At the heart of Chaman Bahaar is a charming premise ripe with possibilities. The film compellingly brings alive life in a small town where even puny-sized men size up each other at every street corner and plunge into blows at the drop of a cuss word, but don’t hesitate to hug it out over a game of carom, mostly calling each other “Daddy”, a term common to such parts of the country.

Even as it explores Billu’s silent, one-sided love story, Chaman Bahaar casts a critical eye on everything from toxic masculinity to small-town political dynamics, but the film almost legitimising stalking will make you uncomfortable. Men much older than Rinku follow her and park themselves for hours in front of her house, with her teacher’s obsession with the young girl coming off as borderline creepy.

It doesn’t help that the film, in a bid to paint Rinku as a fantasy beyond the reach of all these men, including Billu, makes her just a presence in the film, not a character. She’s barely given a line to speak in the whole film.

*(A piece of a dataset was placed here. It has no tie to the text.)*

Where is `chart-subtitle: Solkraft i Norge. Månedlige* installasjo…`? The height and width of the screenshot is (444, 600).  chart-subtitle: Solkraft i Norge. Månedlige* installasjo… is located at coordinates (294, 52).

Despite its problems, Chaman Bahaar is rescued by a spot-on act from Jeetu. Rinku may be the one with no lines, but when it comes to professing his interest in her, armed with an ‘I love you’ card in hand, it’s Billu who loses his voice. Jeetu effectively brings alive the wide-eyed wonder of a young man in the throes of first love, and then his palpable (but misplaced) frustration when he can’t get to her, and the ugly fallout of the same. That image of him towards the end, curled up on the roadside with a street dog for company, remains with you after the film ends. Chaman Bahaar may falter in parts, but Jeetu, as always, does not.